(EXERCISE)
Nothing outside the range below should be printed. Output exactly the lines from the line with "Giftcards (1394, 117)" to the line with "Contact Us (1001, 1174)", both included.

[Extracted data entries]
● ● ●
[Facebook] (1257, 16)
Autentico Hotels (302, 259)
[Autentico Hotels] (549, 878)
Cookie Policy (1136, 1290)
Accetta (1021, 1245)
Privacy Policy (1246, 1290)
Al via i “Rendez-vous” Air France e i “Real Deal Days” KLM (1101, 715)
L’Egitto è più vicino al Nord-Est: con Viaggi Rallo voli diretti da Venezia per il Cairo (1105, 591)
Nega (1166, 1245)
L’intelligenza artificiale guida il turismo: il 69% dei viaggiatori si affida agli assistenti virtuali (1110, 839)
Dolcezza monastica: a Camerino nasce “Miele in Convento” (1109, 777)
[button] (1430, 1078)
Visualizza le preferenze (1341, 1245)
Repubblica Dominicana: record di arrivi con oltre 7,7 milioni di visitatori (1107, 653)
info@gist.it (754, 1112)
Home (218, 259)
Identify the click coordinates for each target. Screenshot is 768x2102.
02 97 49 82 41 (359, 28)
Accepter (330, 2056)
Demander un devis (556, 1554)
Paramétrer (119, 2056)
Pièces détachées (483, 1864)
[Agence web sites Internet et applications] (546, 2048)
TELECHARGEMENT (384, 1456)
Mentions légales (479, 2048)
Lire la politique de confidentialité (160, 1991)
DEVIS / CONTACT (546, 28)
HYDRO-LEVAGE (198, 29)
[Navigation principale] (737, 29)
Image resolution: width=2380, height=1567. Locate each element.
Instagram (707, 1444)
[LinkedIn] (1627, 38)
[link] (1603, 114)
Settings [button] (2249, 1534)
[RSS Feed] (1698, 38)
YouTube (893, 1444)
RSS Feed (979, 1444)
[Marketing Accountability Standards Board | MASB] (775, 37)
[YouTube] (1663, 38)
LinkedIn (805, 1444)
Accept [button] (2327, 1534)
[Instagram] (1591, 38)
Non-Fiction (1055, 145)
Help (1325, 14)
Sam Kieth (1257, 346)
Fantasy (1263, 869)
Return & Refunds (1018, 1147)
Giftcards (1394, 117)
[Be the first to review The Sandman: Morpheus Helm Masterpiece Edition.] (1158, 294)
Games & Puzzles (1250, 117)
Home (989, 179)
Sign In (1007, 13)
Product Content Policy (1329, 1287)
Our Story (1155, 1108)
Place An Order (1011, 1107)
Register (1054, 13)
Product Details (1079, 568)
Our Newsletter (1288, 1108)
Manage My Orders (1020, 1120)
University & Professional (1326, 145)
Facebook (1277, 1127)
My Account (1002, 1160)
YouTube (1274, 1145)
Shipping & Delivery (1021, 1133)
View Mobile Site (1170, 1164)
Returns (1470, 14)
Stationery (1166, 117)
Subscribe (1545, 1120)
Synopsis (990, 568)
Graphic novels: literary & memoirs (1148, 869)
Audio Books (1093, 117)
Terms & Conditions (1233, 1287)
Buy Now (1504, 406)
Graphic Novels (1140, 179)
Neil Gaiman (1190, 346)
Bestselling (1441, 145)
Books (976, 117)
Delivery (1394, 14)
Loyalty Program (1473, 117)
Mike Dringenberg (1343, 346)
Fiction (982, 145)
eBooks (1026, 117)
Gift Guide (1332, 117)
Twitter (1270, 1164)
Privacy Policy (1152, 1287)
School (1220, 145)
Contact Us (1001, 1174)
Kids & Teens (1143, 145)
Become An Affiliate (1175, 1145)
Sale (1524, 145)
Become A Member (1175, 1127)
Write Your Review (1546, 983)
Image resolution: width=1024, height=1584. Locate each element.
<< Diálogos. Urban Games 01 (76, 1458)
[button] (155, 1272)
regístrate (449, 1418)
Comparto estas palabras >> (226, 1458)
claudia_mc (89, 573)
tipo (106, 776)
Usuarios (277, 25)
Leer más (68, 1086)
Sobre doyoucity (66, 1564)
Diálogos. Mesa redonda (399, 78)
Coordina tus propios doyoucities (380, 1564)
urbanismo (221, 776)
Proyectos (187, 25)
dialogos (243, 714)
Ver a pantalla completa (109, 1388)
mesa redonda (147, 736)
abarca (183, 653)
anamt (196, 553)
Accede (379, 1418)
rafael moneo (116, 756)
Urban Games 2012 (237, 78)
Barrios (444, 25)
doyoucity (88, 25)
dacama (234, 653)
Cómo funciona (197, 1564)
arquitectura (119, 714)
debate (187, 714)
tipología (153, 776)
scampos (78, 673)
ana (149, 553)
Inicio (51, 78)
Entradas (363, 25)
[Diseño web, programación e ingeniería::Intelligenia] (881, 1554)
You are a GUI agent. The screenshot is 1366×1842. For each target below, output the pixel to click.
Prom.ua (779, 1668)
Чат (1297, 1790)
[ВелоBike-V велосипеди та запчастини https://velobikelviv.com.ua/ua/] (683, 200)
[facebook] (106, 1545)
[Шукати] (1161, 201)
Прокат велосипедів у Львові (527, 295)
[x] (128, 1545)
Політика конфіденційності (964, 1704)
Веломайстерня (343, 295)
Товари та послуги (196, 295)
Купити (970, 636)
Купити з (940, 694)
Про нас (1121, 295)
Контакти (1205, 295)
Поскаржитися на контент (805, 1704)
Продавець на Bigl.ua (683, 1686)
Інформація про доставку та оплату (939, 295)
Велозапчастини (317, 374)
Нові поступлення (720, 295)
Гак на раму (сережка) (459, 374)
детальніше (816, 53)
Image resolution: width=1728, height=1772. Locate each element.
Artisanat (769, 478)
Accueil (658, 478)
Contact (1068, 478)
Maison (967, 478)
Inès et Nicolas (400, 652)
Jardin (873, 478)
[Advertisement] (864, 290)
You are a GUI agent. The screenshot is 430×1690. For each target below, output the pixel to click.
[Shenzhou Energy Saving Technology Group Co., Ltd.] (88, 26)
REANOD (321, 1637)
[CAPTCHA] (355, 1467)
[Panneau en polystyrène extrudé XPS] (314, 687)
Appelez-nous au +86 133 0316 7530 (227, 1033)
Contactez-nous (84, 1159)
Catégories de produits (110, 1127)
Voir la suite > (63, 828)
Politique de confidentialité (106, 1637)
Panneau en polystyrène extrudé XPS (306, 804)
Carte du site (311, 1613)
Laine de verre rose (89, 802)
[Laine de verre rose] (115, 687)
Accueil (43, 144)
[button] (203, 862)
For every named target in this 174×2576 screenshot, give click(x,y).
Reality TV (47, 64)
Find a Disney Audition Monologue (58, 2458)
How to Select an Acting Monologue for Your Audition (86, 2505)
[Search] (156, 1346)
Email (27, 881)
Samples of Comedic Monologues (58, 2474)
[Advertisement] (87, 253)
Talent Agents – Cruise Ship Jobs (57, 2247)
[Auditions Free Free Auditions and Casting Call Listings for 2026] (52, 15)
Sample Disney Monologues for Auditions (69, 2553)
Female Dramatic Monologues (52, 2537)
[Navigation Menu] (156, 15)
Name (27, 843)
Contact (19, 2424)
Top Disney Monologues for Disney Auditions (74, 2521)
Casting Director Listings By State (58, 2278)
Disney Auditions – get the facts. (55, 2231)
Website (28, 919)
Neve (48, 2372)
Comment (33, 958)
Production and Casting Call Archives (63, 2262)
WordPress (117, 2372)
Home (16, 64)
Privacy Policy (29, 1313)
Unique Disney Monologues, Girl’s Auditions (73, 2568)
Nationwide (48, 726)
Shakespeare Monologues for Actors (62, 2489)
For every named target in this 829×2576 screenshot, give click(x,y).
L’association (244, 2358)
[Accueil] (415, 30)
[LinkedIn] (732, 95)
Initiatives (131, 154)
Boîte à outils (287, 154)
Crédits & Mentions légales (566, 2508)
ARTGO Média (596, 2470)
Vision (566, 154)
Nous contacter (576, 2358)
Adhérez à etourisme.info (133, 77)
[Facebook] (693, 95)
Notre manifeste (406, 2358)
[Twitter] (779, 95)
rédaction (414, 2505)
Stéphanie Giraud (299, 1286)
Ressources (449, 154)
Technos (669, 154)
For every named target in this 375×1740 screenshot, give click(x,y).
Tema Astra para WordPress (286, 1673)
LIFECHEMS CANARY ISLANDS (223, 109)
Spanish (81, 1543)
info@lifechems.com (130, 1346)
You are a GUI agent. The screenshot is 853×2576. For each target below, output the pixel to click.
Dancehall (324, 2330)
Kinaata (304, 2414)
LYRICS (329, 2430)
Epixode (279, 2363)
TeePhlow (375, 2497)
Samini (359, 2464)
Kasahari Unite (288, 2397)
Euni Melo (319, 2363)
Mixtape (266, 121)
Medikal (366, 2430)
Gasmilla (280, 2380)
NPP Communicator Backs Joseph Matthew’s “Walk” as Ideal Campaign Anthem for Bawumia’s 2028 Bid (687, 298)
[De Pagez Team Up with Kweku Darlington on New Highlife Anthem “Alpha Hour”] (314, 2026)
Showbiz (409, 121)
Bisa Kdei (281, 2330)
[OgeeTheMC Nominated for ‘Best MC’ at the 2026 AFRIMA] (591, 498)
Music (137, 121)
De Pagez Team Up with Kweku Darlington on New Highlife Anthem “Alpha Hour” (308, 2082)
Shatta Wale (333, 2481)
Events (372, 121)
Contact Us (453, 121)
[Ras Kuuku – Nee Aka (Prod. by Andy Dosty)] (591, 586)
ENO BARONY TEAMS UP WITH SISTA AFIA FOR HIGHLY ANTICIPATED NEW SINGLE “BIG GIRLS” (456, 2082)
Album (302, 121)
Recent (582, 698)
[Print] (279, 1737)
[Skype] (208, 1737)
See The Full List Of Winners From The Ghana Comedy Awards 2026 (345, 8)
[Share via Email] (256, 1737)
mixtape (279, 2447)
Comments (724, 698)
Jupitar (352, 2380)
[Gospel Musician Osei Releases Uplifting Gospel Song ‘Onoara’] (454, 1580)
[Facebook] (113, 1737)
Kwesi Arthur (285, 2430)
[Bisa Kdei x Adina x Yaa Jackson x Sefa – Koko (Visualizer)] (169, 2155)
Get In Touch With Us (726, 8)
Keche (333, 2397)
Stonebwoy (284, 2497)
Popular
● ● ●
(SOLUTION)
Giftcards (1394, 117)
[Be the first to review The Sandman: Morpheus Helm Masterpiece Edition.] (1158, 294)
Games & Puzzles (1250, 117)
Home (989, 179)
Sign In (1007, 13)
Product Content Policy (1329, 1287)
Our Story (1155, 1108)
Place An Order (1011, 1107)
Register (1054, 13)
Product Details (1079, 568)
Our Newsletter (1288, 1108)
Manage My Orders (1020, 1120)
University & Professional (1326, 145)
Facebook (1277, 1127)
My Account (1002, 1160)
YouTube (1274, 1145)
Shipping & Delivery (1021, 1133)
View Mobile Site (1170, 1164)
Returns (1470, 14)
Stationery (1166, 117)
Subscribe (1545, 1120)
Synopsis (990, 568)
Graphic novels: literary & memoirs (1148, 869)
Audio Books (1093, 117)
Terms & Conditions (1233, 1287)
Buy Now (1504, 406)
Graphic Novels (1140, 179)
Neil Gaiman (1190, 346)
Bestselling (1441, 145)
Books (976, 117)
Delivery (1394, 14)
Loyalty Program (1473, 117)
Mike Dringenberg (1343, 346)
Fiction (982, 145)
eBooks (1026, 117)
Gift Guide (1332, 117)
Twitter (1270, 1164)
Privacy Policy (1152, 1287)
School (1220, 145)
Contact Us (1001, 1174)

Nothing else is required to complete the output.